What investors actually look at first.

Mbamti Gibson Mayo24 Apr 20266 min read

Most founders preparing for their first investor meeting spend the most time on the wrong document. They polish the deck. They tighten the script. They rehearse the founding story. The investor, meanwhile, is already looking at three numbers, and they look at them in a very specific order.

We've sat in on enough investor reviews to see the pattern. Decks open, eyes scan two or three slides for context, and then the investor flips to the back. They're looking for the money pages. Within the money pages, three numbers carry almost all the weight in the first read.
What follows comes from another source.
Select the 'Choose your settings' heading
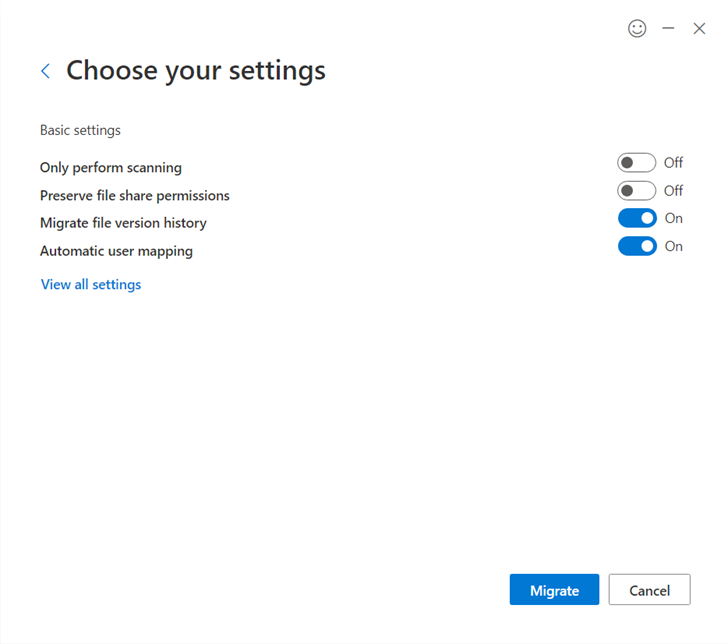click(196, 71)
Number one: revenue trend.

Not the headline revenue figure. The trend. The shape of how the revenue line is moving, monthly if you have it, quarterly if you don't. Three months of flat is a problem. Three months of growth, even from a small base, is a story. The investor wants to know whether the business is moving, not whether it's big.
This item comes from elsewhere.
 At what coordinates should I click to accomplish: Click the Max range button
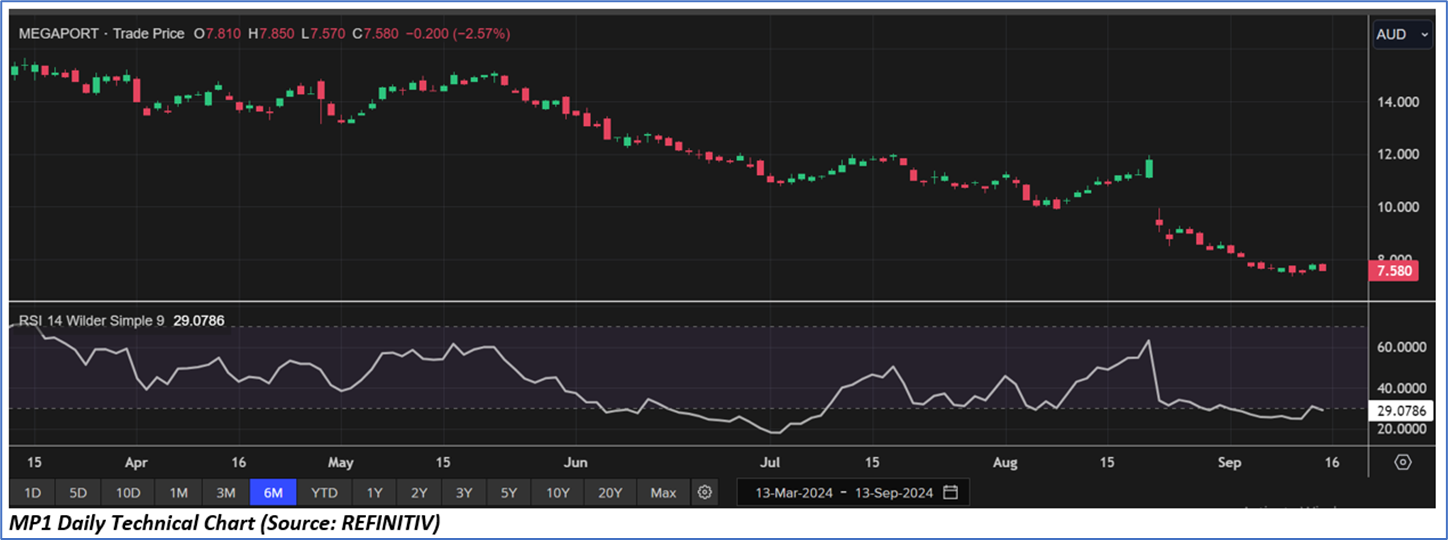click(x=663, y=492)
The trap most founders fall into: showing a single big number without the context that earned it. A million in revenue last year is a great line on a deck. A million in revenue last year with growth that's been flat for two quarters is a much harder conversation.

Number two: gross margin.

After the trend, the investor wants to know how much of each pound of revenue you actually get to keep before fixed costs. If the gross margin is fifteen per cent on a service business, alarm bells. If it's seventy on a software business, they're settling in.

Gross margin is the single best proxy for whether the business has been priced correctly and whether the unit economics work. Founders who can quote their gross margin without looking it up are in a different conversation from founders who can't.

If you can't quote your gross margin from memory, the investor will assume you don't run the business by the numbers. They're often right.

Number three: runway.

Cash on hand, divided by net monthly burn. How many months until the lights go out at the current rate. Twelve months is comfortable. Six months is a real conversation. Three months is a different kind of meeting, the founder is raising for survival, not growth, and the investor knows the leverage has flipped.

Founders who walk into the room knowing their exact runway, to the week, signal something the deck can't. They signal that the business is run by someone who reads their numbers every Friday.

What to do before the next meeting.

  • Write your last six months of monthly revenue on one line.
  • Calculate your gross margin to the nearest percentage point.
  • Divide cash on hand by net monthly burn. Round down.

Three numbers. One line each. If you can recite them without notes, you've done more than most of the founders that investor will see this month. The deck still matters, but the deck is the second conversation, not the first.